A year later, he missed a three-point shot at the buzzer, allowing Duke to score an upset in the semifinals.

It wasn't the missed shot that gnaws at Hunt, he said, but rather the pressure of competing under the constant scrutiny of NCAA investigators. It was one of the reasons he elected to forfeit his senior year.

"Every time you turned around, there was someone investigating Coach Tarkanian or asking us questions about the program," he said.

"You always had to put up with distractions on campus and in the classroom. Actually, the basketball court was about the only place you could find some peace.

"It's funny, but we lost only one game my last two years, and that's all people seem to remember. It should have never happened. Some of our guys got too caught up in all the hype and thinking ahead to the NBA draft."

After UNLV ended up being banned from the NCAA tournament for 1991-92, Hunt decided he wasn't returning.

"What was the sense of staying if you couldn't showcase your talent on national television?" he said.

Jacuzzi Hunt's next step was to compete in the NBA tryout camp at Chicago last month. He played several days before pulling out with a thigh injury.

"The scouts made a big deal out of it, but I wasn't going to play hurt and really jeopardize my chances in the pros," said Hunt.

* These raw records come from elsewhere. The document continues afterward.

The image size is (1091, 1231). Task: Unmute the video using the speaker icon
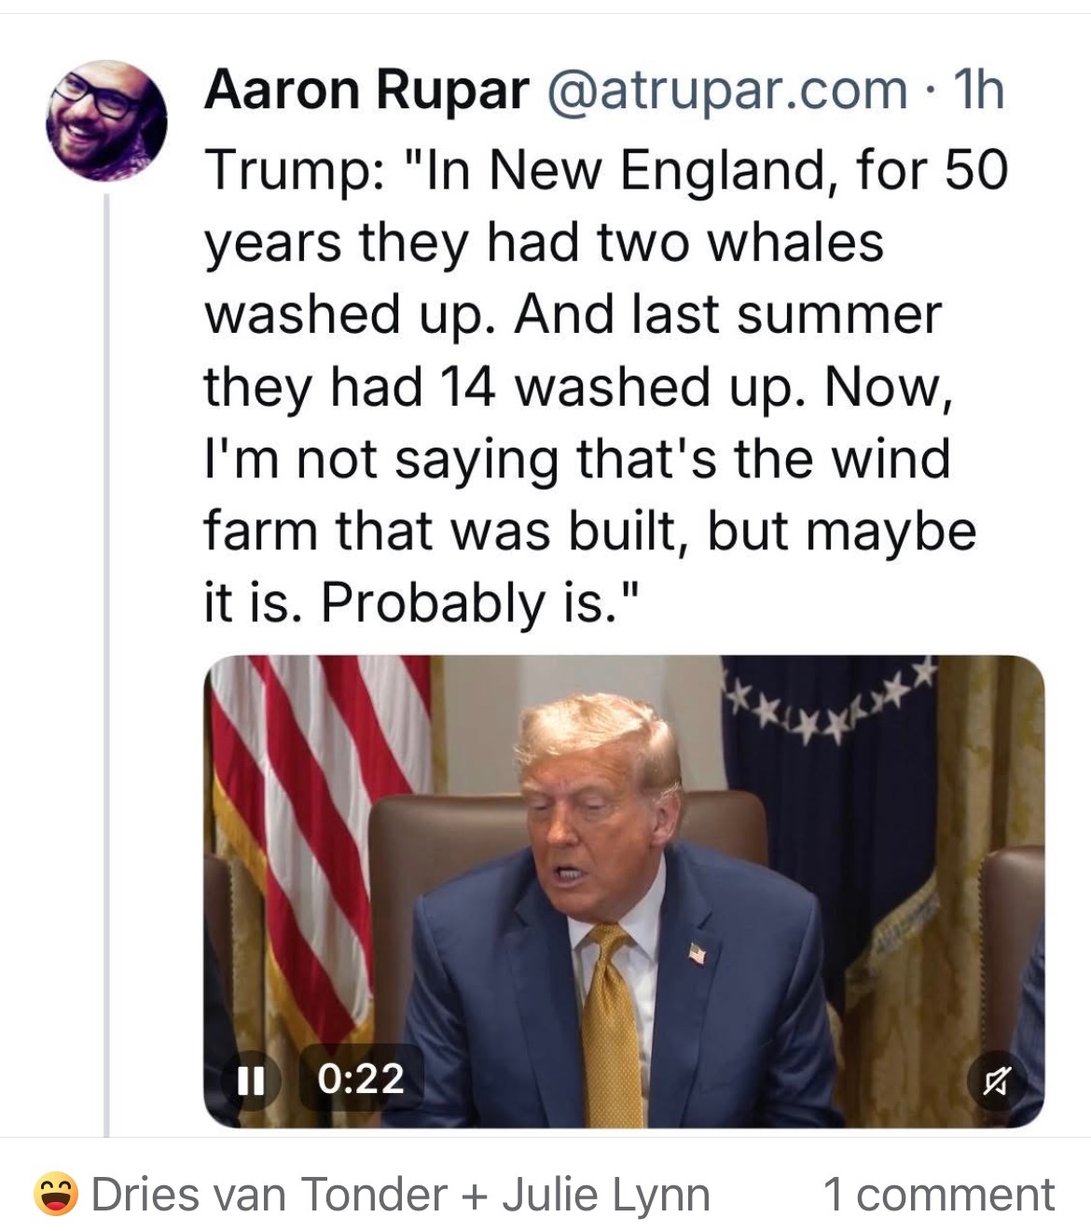pyautogui.click(x=995, y=1081)
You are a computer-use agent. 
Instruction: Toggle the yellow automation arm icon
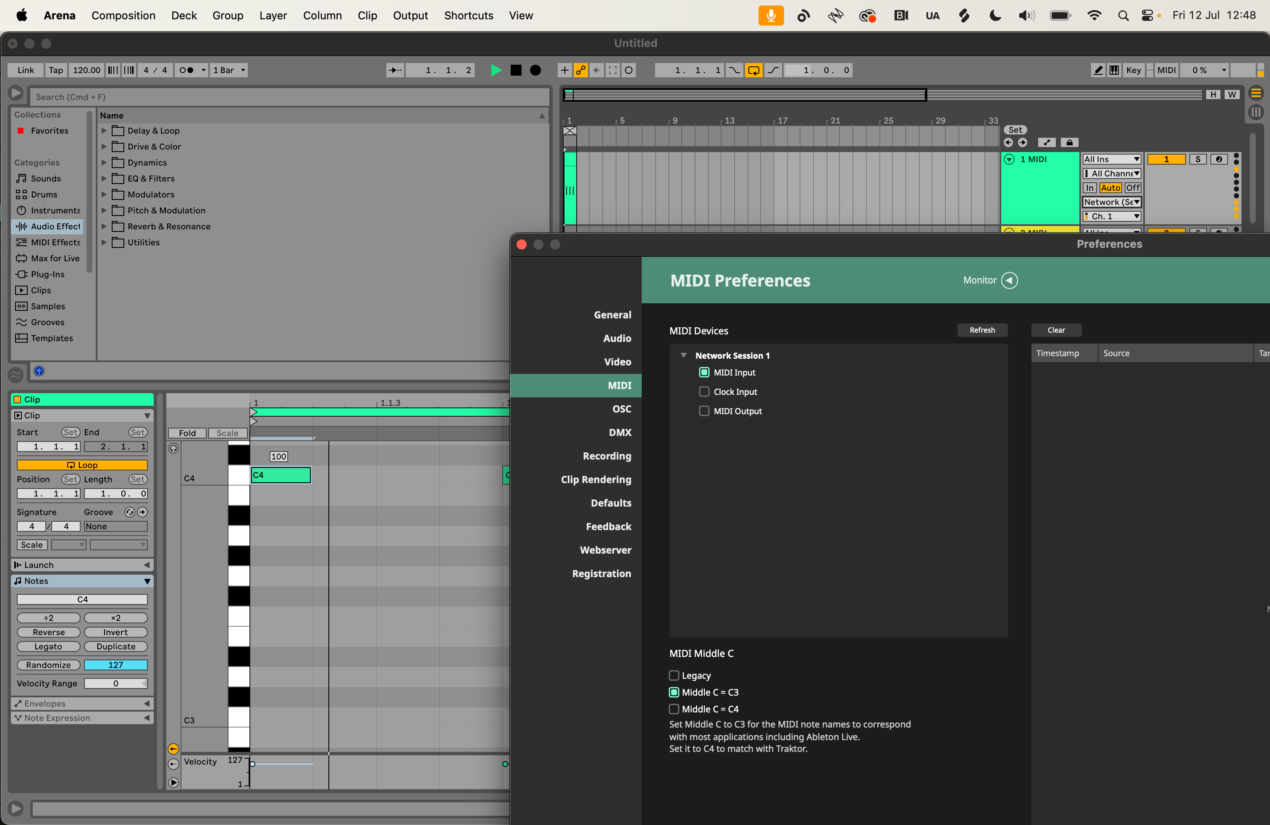[x=581, y=70]
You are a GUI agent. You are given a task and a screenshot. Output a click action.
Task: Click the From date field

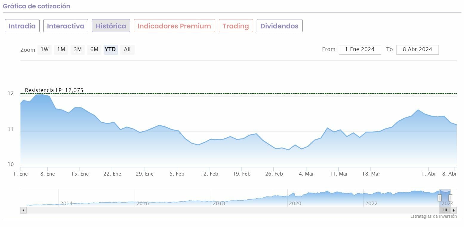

"Defense is one of my strengths, and before I got hurt, I was shutting down all the other guards, including [N.C. State's] Chris Corchiani, [Oregon's] Terrell Brandon and [St. Francis'] Mike Iuzzolino. I ran circles around these guys. That's why it was such a shock when they got drafted and I didn't."

In the first two days of the Bullets camp, Hunt has had a difficult time controlling English, an explosive scorer. He also has trouble matching up against the taller, stronger Smith.

"This is just my first stop," Hunt said. "I'm going to Boston next week. The Celtics want to look at me as a shooting guard. I'm keeping an open mind. If I have to start out in Europe, that's fine. I've never backed down from a challenge in my life."

NOTES: The Bullets, in conjunction with Los Angeles Lakers superstar Magic Johnson, will play host to a charity basketball game at the Capital Centre Aug. 23. Bernard King, Pervis Ellison and Michael Adams of the Bullets will perform. Charles Barkley of the Philadelphia 76ers and the Orlando Magic's Dennis Scott also have accepted invitations. The game will benefit a scholarship program for underprivileged students in the Washington area, a charity instituted by Bullets owner Abe Pollin. . . . Ellison and Adams are competing in the D.C. Urban Summer League. . . . Coppin State guard Reggie Isaac, a college teammate of Bullets hopeful Larry Stewart, is getting a look from the Cleveland Cavaliers.